# DATA PROVIDED start

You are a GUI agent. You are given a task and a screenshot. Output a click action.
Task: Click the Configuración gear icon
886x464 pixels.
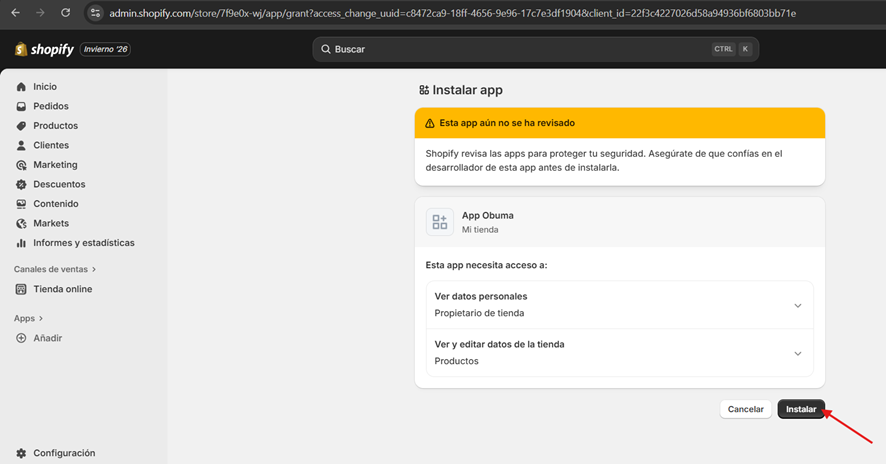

# DATA PROVIDED end
# DATA PROVIDED start

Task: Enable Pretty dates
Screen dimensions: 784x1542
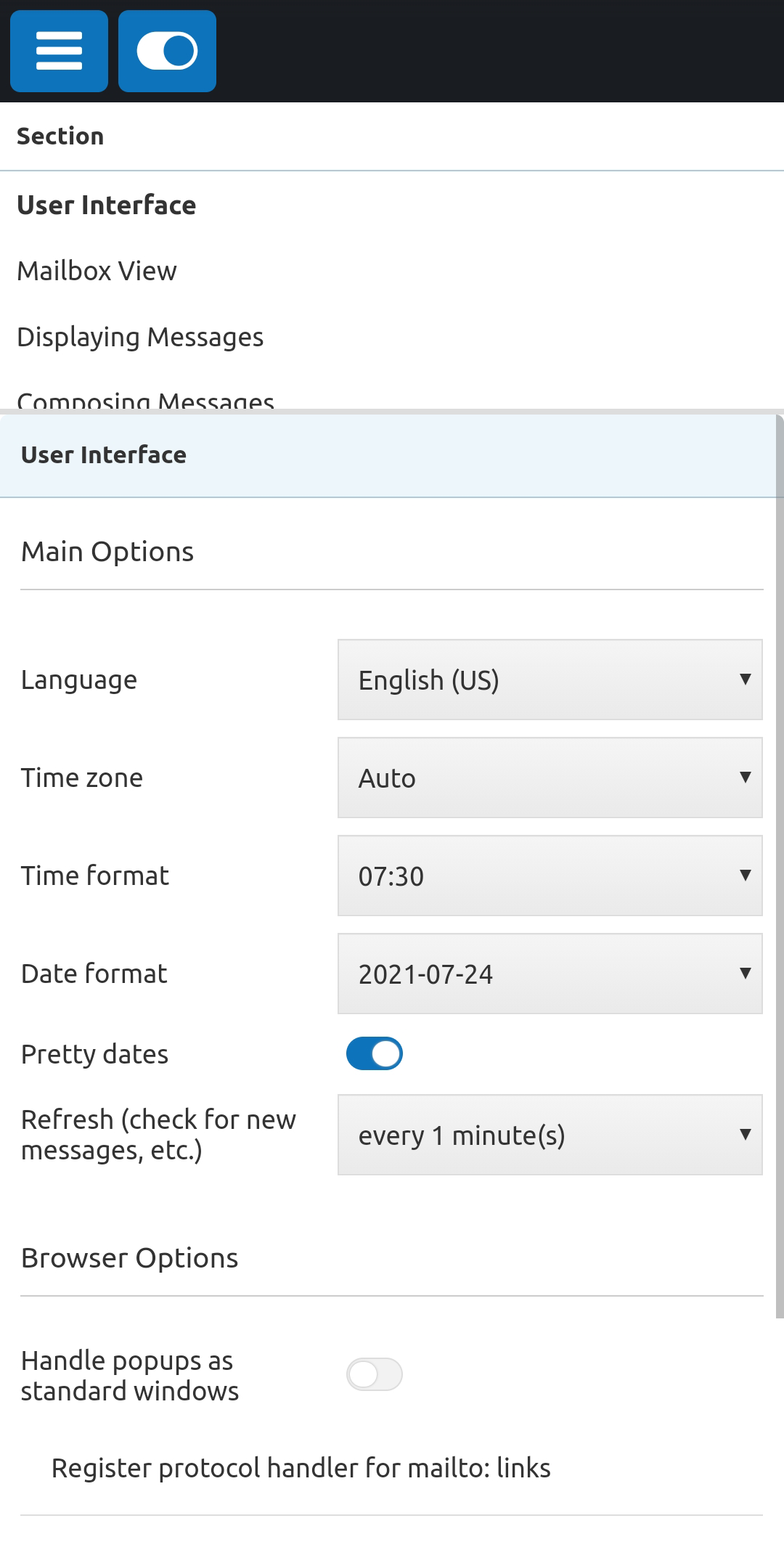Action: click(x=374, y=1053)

# DATA PROVIDED end

== PROBLEM DETAILS ==
Rewrite the records from the line containing "You are a GUI" through the line containing "886x464 pixels." as a Markdown table with the columns Row and Line, numbering each row and skipping any blank lines.

== REPLY ==
| Row | Line |
|---|---|
| 1 | You are a GUI agent. You are given a task and a screenshot. Output a click action. |
| 2 | Task: Click the Configuración gear icon |
| 3 | 886x464 pixels. |